A simple strategy for trading commodities and financial futures. This will be misrepresented as “trend following”, but really I think it’s just a way to take advantage of the fat tails that occur in almost all markets. I’ve traded similar stuff for close to 20 years now; Chicago board of trade member (now CME group). Got quite the spanking last 2 weeks in the markets, as I watched everything seemingly become correlated (how does cocoa, soybeans, New Zealand dollar and the Nasdaq move together for Christ sake?)

The strategy:
Buy X contracts at the highest high over the last 250 trading days (about 1 year)
And go short X contracts at the lowest low over the last 250 trading days.
Note the strategy always has a position.

Risk:
X is determined by how much you actually want to risk per commodity. For illustrative purposes, I’ll use $200,000. This may be unreasonable, but it can be scaled down to whatever you want.

Formula for X: $200,000/ ((highest yearly high – lowest yearly low)*pt value)
Example: You want to risk $200,000 on the direction of corn. The yearly high in corn is $4.70, yearly low is $2.81. pt value is 5000 bushels per contract, or $50 per penny.
=$200,000/((470-281)*50)) = $200,000/$9,450, or ~21 contracts of corn.
X=21.

If you only wanted to risk $20,000, you’d only buy/sell a 2 lot of corn.

If corn were to trade at $4.70 tomorrow, the strategy says buy. If it were to trade at $2.81, sell.

Data:
Continuous contracts. Positions are held for years, and the portfolio & price history must be maintained with rolling.

Results:
[all results were are in picture format from excel, don’t know how to post a table]

45 markets which I have data from. Data is from 1959 or inception.

Legend:
Type: umm.. type of commodity
Symbol: Symbol used for tradestation
Since: 1st year of data
CurrP: Current position
Closed: Closed out profit (loss)
Open: Open profit (loss)
#trds: number of trades
#cts: Total # of contracts traded
Profit/Ct: Amount of Profit per contract traded.



This table above shows results of all 45 contracts since market inception or 1959. The average profit per contract is $2,208.80. From there, it is necessary to take out commission and “slippage”. But, as a bonus, the account holder gets to add in the interest accrued on the account via T-bills used as collateral. The total net effect is actually positive, more is earned in interest than paid in commission & slippage. This is even getting better with electronic and tighter markets.

There were 690 trades over 1292 (approx) trading years. So, on average the strategy had a trade about every 2 years per market. Pretty boring.
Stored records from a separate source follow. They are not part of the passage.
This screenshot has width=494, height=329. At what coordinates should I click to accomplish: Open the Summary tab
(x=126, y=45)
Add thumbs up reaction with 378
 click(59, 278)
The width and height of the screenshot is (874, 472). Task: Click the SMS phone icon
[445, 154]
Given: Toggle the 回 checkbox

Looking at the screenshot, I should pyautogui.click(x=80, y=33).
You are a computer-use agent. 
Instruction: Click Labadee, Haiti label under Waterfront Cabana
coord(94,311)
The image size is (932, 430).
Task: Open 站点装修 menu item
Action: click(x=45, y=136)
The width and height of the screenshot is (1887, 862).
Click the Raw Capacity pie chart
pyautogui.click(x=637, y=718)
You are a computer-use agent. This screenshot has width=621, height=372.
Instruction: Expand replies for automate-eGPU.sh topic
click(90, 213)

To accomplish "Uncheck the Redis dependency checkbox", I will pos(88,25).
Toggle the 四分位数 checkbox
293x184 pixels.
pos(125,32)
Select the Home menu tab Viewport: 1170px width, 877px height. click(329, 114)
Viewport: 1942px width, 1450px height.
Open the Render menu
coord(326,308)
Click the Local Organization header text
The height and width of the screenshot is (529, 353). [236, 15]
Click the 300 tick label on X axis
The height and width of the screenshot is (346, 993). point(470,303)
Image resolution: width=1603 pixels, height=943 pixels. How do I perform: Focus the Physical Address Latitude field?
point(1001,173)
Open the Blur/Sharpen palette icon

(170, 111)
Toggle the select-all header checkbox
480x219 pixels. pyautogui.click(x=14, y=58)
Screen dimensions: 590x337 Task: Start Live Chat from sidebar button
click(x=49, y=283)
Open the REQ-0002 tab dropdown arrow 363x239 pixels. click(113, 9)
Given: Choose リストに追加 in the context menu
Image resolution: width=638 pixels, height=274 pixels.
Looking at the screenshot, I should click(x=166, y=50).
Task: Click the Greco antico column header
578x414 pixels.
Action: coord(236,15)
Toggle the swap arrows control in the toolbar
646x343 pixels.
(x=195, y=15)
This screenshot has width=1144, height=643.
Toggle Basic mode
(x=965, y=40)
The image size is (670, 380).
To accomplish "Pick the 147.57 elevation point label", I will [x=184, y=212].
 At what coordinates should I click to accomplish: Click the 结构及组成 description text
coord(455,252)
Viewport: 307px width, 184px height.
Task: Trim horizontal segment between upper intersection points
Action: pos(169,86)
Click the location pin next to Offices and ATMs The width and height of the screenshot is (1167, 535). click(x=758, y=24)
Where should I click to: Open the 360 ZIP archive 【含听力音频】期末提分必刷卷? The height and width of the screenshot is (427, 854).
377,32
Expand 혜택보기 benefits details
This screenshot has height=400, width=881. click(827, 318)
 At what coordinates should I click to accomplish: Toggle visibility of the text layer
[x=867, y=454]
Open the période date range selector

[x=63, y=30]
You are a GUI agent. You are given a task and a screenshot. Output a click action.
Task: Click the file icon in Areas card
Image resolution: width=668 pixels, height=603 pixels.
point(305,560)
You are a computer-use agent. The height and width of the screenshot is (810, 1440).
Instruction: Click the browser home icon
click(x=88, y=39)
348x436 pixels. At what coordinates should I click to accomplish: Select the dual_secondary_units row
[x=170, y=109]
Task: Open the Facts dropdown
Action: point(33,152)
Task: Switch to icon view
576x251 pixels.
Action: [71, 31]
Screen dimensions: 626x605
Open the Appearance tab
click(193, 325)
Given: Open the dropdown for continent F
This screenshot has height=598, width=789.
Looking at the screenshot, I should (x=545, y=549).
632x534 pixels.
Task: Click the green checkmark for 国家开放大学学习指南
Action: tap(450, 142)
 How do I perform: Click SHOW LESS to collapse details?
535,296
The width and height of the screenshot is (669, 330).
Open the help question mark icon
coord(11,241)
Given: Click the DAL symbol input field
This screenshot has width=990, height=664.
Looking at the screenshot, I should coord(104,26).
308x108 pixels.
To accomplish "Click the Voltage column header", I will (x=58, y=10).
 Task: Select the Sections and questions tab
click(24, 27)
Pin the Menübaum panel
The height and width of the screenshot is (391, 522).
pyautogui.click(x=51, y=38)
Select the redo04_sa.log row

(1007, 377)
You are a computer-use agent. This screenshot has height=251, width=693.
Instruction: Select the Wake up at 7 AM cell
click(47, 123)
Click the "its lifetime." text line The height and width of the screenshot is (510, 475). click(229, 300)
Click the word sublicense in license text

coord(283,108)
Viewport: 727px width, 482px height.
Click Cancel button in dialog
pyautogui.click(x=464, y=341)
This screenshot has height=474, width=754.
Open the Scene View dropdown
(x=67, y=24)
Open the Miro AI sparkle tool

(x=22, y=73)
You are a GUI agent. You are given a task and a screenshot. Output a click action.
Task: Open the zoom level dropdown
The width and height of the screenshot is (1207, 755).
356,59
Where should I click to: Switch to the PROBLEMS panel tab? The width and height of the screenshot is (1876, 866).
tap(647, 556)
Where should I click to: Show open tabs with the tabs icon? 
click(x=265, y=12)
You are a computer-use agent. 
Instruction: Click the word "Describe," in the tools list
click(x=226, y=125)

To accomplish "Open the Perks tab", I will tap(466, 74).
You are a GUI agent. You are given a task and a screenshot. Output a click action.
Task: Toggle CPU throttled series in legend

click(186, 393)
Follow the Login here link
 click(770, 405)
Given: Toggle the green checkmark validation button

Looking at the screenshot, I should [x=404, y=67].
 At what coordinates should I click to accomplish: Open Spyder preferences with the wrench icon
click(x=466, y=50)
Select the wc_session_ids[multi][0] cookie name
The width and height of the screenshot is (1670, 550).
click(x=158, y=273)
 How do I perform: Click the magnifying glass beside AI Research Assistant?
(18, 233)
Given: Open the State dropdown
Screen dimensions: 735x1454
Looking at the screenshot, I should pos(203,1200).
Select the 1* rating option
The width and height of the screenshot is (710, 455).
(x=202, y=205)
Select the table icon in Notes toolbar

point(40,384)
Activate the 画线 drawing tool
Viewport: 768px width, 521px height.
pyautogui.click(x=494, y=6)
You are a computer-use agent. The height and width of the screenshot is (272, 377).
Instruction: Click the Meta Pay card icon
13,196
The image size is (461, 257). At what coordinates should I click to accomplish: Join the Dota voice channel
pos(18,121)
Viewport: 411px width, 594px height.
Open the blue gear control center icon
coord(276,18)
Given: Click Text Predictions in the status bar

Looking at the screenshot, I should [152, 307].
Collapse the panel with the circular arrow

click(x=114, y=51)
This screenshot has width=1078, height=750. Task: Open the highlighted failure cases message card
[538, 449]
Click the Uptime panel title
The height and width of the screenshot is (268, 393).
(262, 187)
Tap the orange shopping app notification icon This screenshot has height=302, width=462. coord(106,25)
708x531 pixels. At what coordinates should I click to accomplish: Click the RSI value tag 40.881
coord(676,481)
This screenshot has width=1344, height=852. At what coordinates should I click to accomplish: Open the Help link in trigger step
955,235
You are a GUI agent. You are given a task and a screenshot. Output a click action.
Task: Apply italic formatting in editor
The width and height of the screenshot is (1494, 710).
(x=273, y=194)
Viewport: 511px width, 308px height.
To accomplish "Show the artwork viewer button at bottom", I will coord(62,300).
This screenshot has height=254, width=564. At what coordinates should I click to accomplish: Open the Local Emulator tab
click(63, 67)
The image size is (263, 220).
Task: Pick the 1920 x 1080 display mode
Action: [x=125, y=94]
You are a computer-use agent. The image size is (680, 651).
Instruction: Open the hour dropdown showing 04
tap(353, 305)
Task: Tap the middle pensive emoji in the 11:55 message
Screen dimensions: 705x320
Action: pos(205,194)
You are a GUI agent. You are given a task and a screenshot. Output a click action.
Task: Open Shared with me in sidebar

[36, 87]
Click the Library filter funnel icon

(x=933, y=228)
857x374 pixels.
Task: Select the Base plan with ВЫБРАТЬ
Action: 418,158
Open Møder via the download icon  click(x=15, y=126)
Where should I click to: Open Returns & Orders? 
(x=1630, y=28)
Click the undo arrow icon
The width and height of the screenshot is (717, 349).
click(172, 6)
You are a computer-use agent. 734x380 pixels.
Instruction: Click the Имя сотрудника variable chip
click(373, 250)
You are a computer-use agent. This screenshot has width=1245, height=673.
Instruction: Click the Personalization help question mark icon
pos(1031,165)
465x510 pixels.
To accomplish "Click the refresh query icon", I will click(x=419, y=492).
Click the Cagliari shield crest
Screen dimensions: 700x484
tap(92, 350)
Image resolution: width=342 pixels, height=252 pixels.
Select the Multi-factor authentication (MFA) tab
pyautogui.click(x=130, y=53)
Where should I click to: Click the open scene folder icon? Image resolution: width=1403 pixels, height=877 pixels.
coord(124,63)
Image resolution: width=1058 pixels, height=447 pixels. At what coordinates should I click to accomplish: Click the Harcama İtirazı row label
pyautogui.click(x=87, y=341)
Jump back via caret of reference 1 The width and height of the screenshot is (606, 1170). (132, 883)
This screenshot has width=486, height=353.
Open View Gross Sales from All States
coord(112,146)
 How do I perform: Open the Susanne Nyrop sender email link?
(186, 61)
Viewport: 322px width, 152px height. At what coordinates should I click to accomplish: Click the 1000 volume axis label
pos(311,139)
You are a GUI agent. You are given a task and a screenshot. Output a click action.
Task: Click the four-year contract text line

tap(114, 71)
However, over those 1292 (again approx) years, the strategy made $82+ million dollars (no compounding). On average, risking $200,000 per market this strategy made $63,571 per year per market.

If someone were to take a $100,000 account, and trade 5 different random markets, risking ‘only’ $20,000 each, that person would have made $6,571 in each market on average per year, for an annual return of nearly (6571x5/100,000), or 33%.

For those who think all these results were created during the high inflation days of the mid 70’s, I’ve included a table of just the previous 10 years.



It’s profit per contract actually increased to $3,112.10. Some of this can be accounted for with larger new contracts, but the point is – the strategy still worked. The average per market per year was still over $60k while risking $200,000 per trade.